__Exercise prompt__: What is needed is an exact copy of every record below.

[Start of Attachment]

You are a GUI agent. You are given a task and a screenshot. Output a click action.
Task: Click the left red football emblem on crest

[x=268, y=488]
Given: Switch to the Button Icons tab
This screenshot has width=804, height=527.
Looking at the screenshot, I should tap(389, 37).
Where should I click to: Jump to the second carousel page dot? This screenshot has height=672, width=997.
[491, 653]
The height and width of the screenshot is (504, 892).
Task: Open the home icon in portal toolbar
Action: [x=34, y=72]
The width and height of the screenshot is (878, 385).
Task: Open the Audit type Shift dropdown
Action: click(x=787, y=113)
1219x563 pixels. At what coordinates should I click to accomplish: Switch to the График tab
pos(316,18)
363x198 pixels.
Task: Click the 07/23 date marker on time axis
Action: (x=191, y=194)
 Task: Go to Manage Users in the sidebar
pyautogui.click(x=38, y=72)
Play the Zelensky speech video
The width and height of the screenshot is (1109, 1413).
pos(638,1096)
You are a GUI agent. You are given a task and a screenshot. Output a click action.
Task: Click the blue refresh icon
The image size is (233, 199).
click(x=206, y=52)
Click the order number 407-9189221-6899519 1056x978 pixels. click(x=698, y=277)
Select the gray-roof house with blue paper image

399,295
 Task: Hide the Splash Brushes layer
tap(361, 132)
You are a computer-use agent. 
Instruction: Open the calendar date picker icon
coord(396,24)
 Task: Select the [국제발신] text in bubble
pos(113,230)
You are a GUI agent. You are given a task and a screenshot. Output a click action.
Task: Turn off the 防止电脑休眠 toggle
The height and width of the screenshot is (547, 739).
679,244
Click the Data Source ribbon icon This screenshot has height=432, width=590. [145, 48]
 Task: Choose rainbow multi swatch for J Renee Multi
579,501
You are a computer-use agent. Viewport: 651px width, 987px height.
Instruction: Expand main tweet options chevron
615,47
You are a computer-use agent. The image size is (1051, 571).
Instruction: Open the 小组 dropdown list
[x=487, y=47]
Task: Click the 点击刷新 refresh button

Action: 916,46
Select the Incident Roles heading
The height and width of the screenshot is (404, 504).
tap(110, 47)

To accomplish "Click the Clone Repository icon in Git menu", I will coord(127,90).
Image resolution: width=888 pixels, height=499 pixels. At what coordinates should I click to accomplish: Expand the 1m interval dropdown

[End of Attachment]

__Answer__:
You are a GUI agent. You are given a task and a screenshot. Output a click action.
Task: Click the left red football emblem on crest

[x=268, y=488]
Given: Switch to the Button Icons tab
This screenshot has width=804, height=527.
Looking at the screenshot, I should tap(389, 37).
Where should I click to: Jump to the second carousel page dot? This screenshot has height=672, width=997.
[491, 653]
The height and width of the screenshot is (504, 892).
Task: Open the home icon in portal toolbar
Action: [x=34, y=72]
The width and height of the screenshot is (878, 385).
Task: Open the Audit type Shift dropdown
Action: click(x=787, y=113)
1219x563 pixels. At what coordinates should I click to accomplish: Switch to the График tab
pos(316,18)
363x198 pixels.
Task: Click the 07/23 date marker on time axis
Action: (x=191, y=194)
 Task: Go to Manage Users in the sidebar
pyautogui.click(x=38, y=72)
Play the Zelensky speech video
The width and height of the screenshot is (1109, 1413).
pos(638,1096)
You are a GUI agent. You are given a task and a screenshot. Output a click action.
Task: Click the blue refresh icon
The image size is (233, 199).
click(x=206, y=52)
Click the order number 407-9189221-6899519 1056x978 pixels. click(x=698, y=277)
Select the gray-roof house with blue paper image

399,295
 Task: Hide the Splash Brushes layer
tap(361, 132)
You are a computer-use agent. 
Instruction: Open the calendar date picker icon
coord(396,24)
 Task: Select the [국제발신] text in bubble
pos(113,230)
You are a GUI agent. You are given a task and a screenshot. Output a click action.
Task: Turn off the 防止电脑休眠 toggle
The height and width of the screenshot is (547, 739).
679,244
Click the Data Source ribbon icon This screenshot has height=432, width=590. [145, 48]
 Task: Choose rainbow multi swatch for J Renee Multi
579,501
You are a computer-use agent. Viewport: 651px width, 987px height.
Instruction: Expand main tweet options chevron
615,47
You are a computer-use agent. The image size is (1051, 571).
Instruction: Open the 小组 dropdown list
[x=487, y=47]
Task: Click the 点击刷新 refresh button

Action: 916,46
Select the Incident Roles heading
The height and width of the screenshot is (404, 504).
tap(110, 47)

To accomplish "Click the Clone Repository icon in Git menu", I will coord(127,90).
Image resolution: width=888 pixels, height=499 pixels. At what coordinates should I click to accomplish: Expand the 1m interval dropdown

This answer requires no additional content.